Pourquoi sa mission et son mandat ont-ils changé? C'est peut-être l'un des aspects clés sur lesquels devrait se pencher le comité. Quelles sont les conséquences de l'expansion des activités de l'OTAN? En cas de crise humanitaire ou lorsque la sécurité européenne est sérieusement menacée, l'OTAN ne peut pas rester les bras croisés -- en partie pour des raisons d'ordre moral mais surtout pour des raisons tactiques. Si l'OTAN n'est d'aucune utilité dans un conflit comme celui concernant le Kosovo, on pourrait alors se demander quelle est son utilité de toute façon. Si l'on soutient que l'OTAN doit agir parce qu'elle le peut, il s'agit d'une inversion intrigante du dicton voulant que «devrait» signifie «peut». On m'a toujours dit qu'il est impossible d'apprendre moralement à faire quelque chose si vous êtes incapable de le faire. Dans ce cas, l'argument avancé, c'est que l'OTAN peut faire quelque chose et que par conséquent elle doit le faire. C'est donc une version intéressante du dicton initial. Par contre, deux déclarations à première vue parfaitement raisonnables semblent nous amener sur un terrain glissant. La première déclaration, c'est que la paix et la sécurité en Europe sont indivisibles; et la deuxième, c'est que la sécurité de l'OTAN est compromise par les conflits et les crises humanitaires sur sa frontière. L'OTAN, dont le rôle était d'appuyer le maintien de la paix sous l'égide de l'ONU, se trouve donc maintenant dans une situation où elle déclare la guerre au nom de la communauté internationale. Alors qu'auparavant elle garantissait la sécurité européenne, elle se trouve maintenant embourbée dans les conflits qui sévissent dans les Balkans. Cela est en partie attribuable à l'interprétation par l'OTAN de la notion de sécurité collective. C'est une interprétation qui diffère nettement de la perspective classique et interne de «sécurité collective» qu'incarnent des organisations comme l'ONU. Dans la perspective de l'OTAN, la sécurité collective semble signifier que l'insécurité en Europe compromet la sécurité de l'OTAN et que l'OTAN est responsable de la sécurité dans l'ensemble de l'Europe.

_À FAIRE_
1. Résumez en quelques phrases plus courtes le paragraphe du texte sur l'OTAN qui commence par « Pourquoi sa mission et son mandat ont-ils changé? », sans perdre ses idées principales.
2. D'après le texte sur l'OTAN, quelles sont les deux déclarations qui semblent mener sur un terrain glissant ?
3. Poursuivez le texte sur l'OTAN à partir de sa dernière phrase.
Ces lignes n'ont aucun lien avec le texte sur l'OTAN.

(Lignes sur l'emplacement des éléments)
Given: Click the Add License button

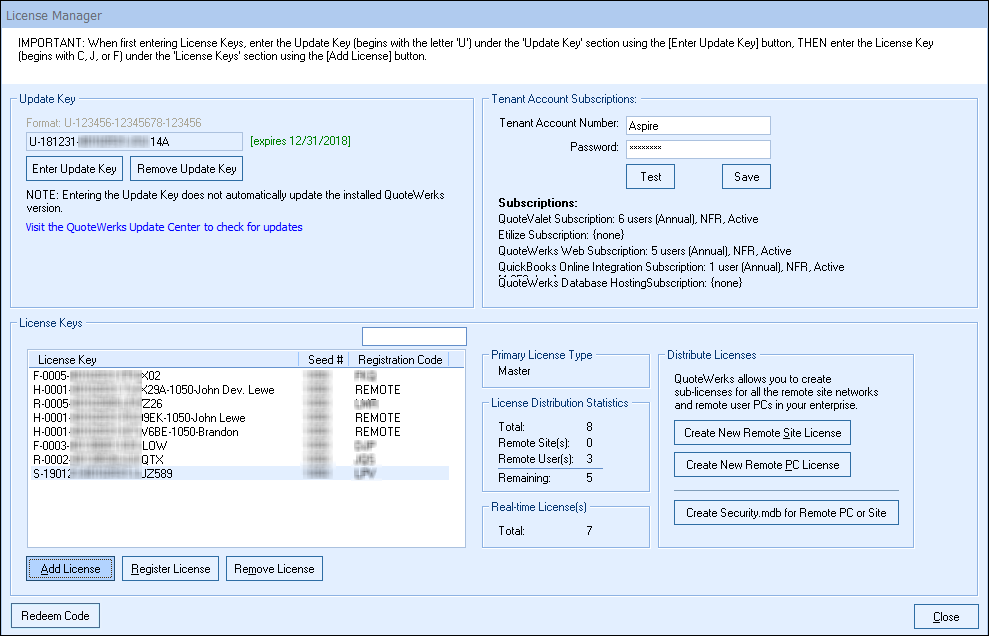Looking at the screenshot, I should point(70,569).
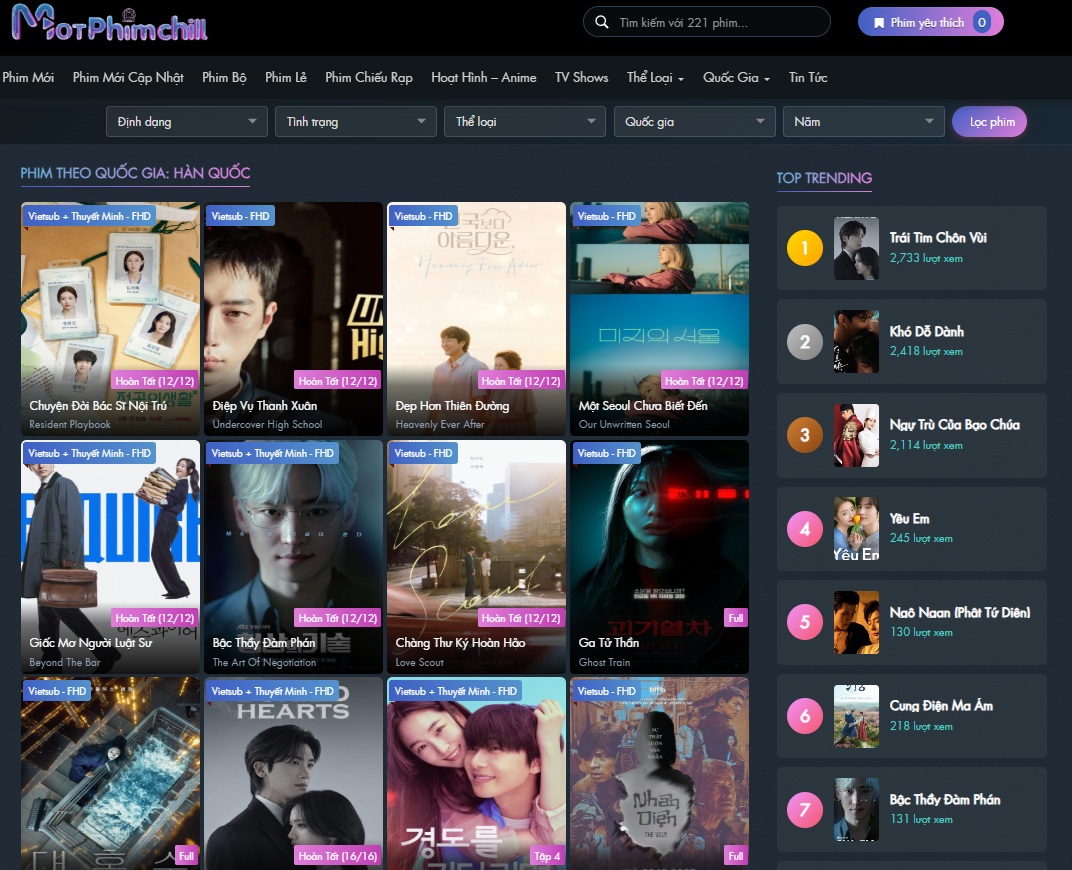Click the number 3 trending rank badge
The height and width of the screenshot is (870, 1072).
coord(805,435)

_RÉPONSES PAR TÂCHE_
1. Le comité devrait se demander pourquoi la mission et le mandat de l'OTAN ont changé et ce qu'entraîne l'expansion de ses activités. Face à une crise humanitaire ou à une grave menace pour la sécurité européenne, l'OTAN ne peut pas rester sans agir, surtout pour des raisons tactiques. Dire qu'elle doit agir parce qu'elle le peut renverse un vieux dicton moral. Deux idées en apparence raisonnables mènent sur un terrain glissant : la paix et la sécurité en Europe sont indivisibles, et les conflits à la frontière de l'OTAN menacent sa sécurité. Ainsi, l'OTAN, qui appuyait le maintien de la paix sous l'égide de l'ONU, déclare maintenant la guerre au nom de la communauté internationale et s'est enlisée dans les Balkans. Cela vient de sa vision de la sécurité collective, très différente de celle de l'ONU : pour l'OTAN, l'insécurité en Europe menace sa propre sécurité, et elle se voit responsable de la sécurité de toute l'Europe.

2. La paix et la sécurité en Europe sont indivisibles, et la sécurité de l'OTAN est compromise par les conflits et les crises humanitaires sur sa frontière.

3.
Une autre question que l'on peut se poser, c'est si l'OTAN doit gagner et pourquoi? Cela a été affirmé dans le contexte de la crise actuelle, mais il y a un aspect plus général. Il s'agit en partie de la crédibilité et de la réputation de l'OTAN, bien que l'expression «doit gagner» nous ramène plutôt à l'époque de la guerre froide. Soyons clairs: l'argument voulant que l'OTAN ne doit pas être perdante n'est pas lié intégralement au sort des minorités ethniques de Yougoslavie. Il est plutôt lié à la crédibilité de la seule organisation considérée comme étant vraiment en mesure d'assurer la sécurité en Europe et aussi à la crédibilité des États-Unis, du Royaume-Uni et ainsi de suite, qui ont tenu un discours assez verbeux contre le régime yougoslave.

Il y a également lieu de se poser une autre question: comment doit-on modifier l'orientation de l'OTAN, surtout en ce qui concerne le concept stratégique? Une possibilité consiste à faire en sorte que l'OTAN s'intéresse davantage aux questions d'ordre mondial -- c'est-à-dire que d'une organisation chargée d'assurer la sécurité en Europe, elle devient une organisation au service de la sécurité mondiale, qui réagit aux crises humanitaires et élabore une ligne de conduite cohérente en ce qui concerne le terrorisme international, la contre-prolifération et ainsi de suite. L'avantage, c'est la possibilité d'intervenir en cas de tragédies, y compris de crises humanitaires, ailleurs qu'en Europe, par exemple en Algérie, au Soudan ou ailleurs. Les inconvénients sont évidents. Citons entre autres le fait que l'OTAN se trouverait à s'éloigner encore davantage de sa principale fonction de défense collective et des intérêts vitaux de ses membres, et surtout l'impérialisme implicite de l'OTAN qui ici encore s'occuperait de la sécurité des autres pays à ses propres conditions.

Enfin, quel est le lien entre la notion de sécurité humaine -- une expression dont nous avons beaucoup entendu parler dernièrement -- et les opérations et activités de l'OTAN? La politique de l'OTAN sur les mines terrestres n'était pas conforme aux objectifs du processus d'Ottawa.

Vous voudrez peut-être soulever d'autres questions, mais ce sont celles qui me sont venues à l'esprit.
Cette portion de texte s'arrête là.